ACTIVITY
Among the records below, find each line bearing the word "Task" and copy it.

INPUT DATA Block Start

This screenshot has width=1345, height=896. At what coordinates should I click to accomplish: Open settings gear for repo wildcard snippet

INPUT DATA Block End
INPUT DATA Block Start

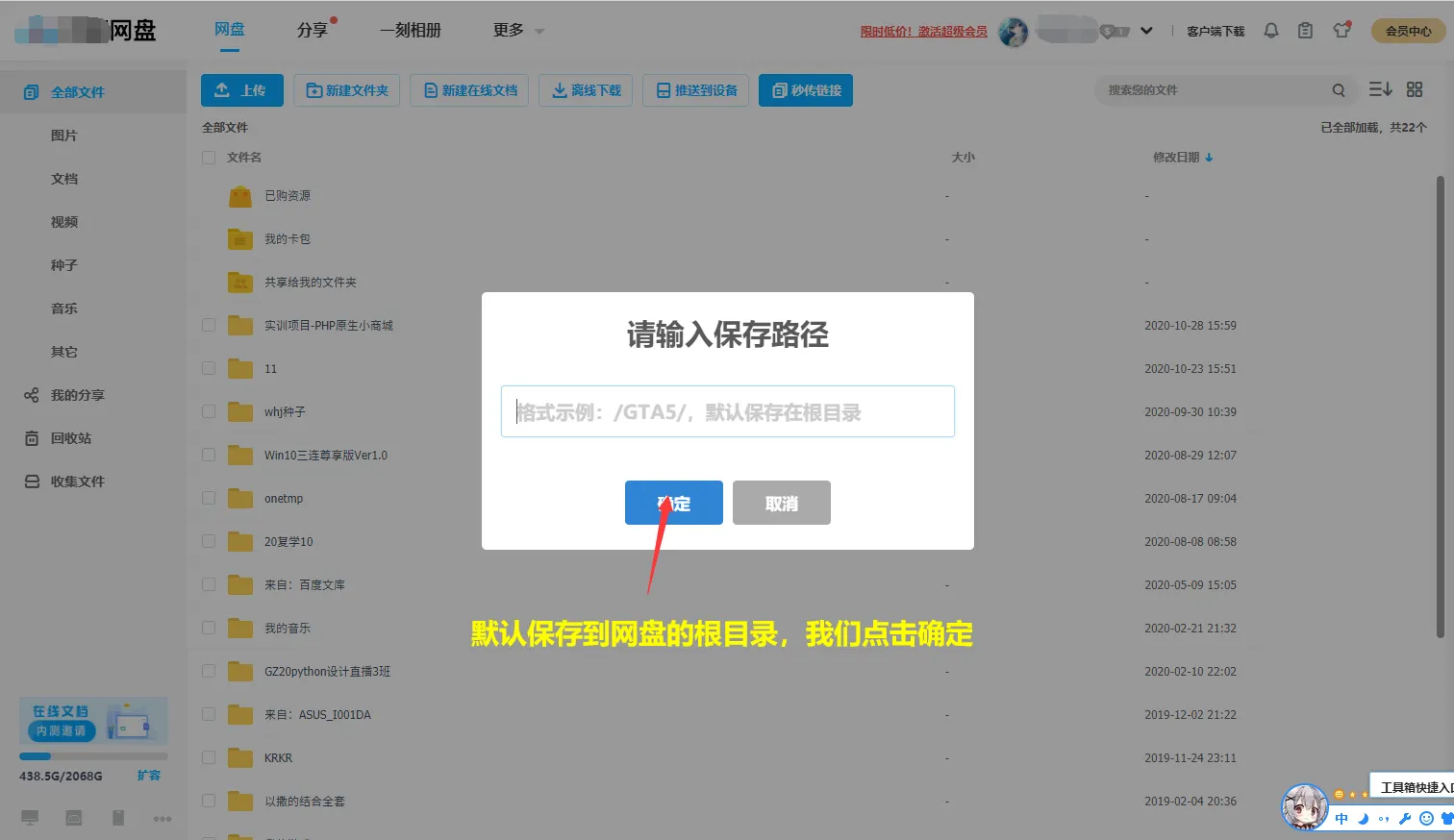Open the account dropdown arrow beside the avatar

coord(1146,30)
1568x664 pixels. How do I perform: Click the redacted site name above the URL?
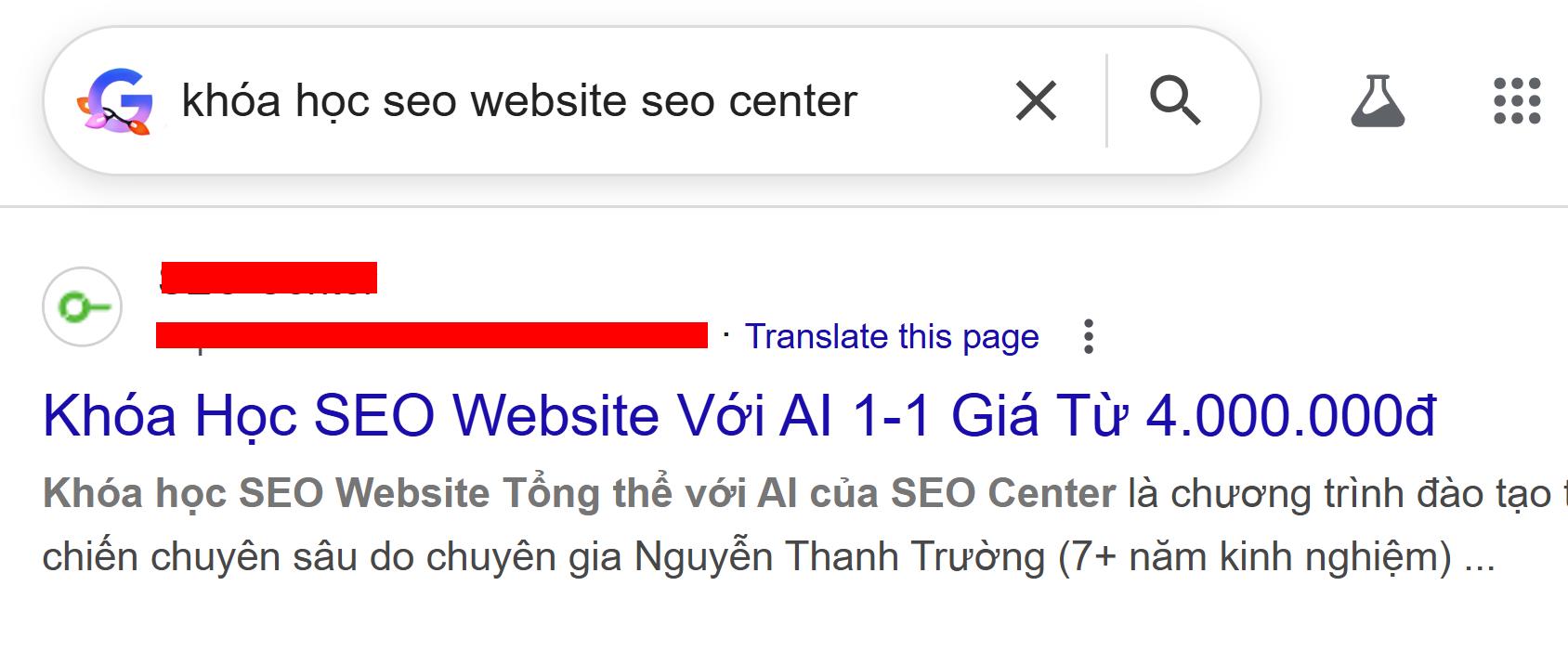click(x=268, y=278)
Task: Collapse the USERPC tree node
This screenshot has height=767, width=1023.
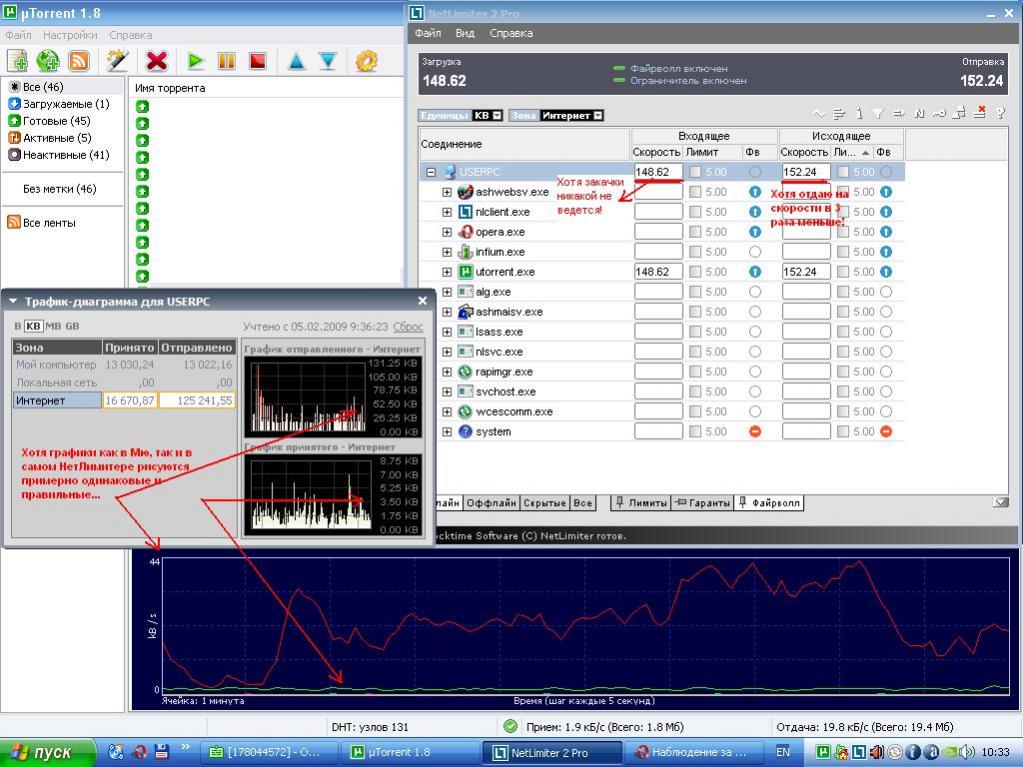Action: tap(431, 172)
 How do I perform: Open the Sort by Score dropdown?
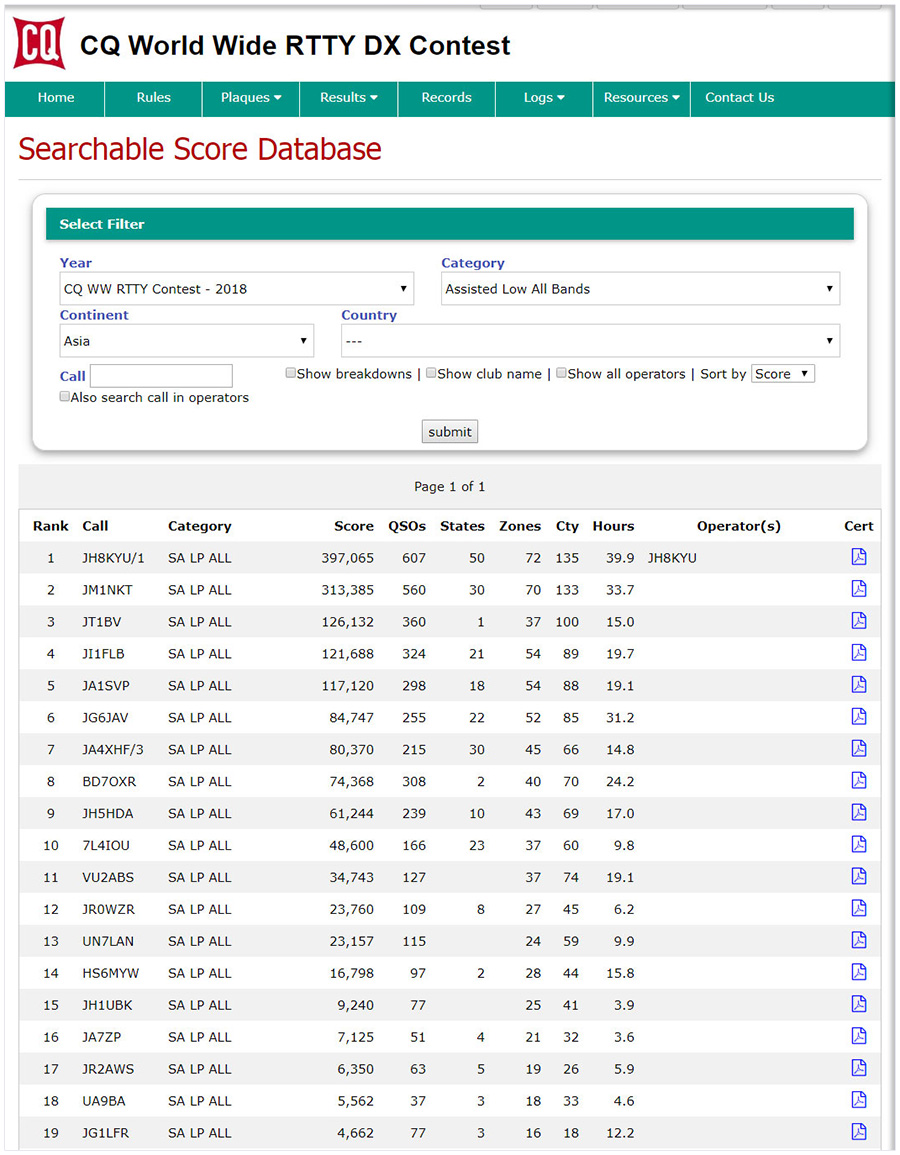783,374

INPUT DATA Block End
INPUT DATA Block Start

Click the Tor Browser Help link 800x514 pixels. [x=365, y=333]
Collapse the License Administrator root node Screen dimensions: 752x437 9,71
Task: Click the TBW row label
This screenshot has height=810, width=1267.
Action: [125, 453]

INPUT DATA Block End

SOLUTION TO THIS PROBLEM
Task: Collapse the USERPC tree node
Task: Click the TBW row label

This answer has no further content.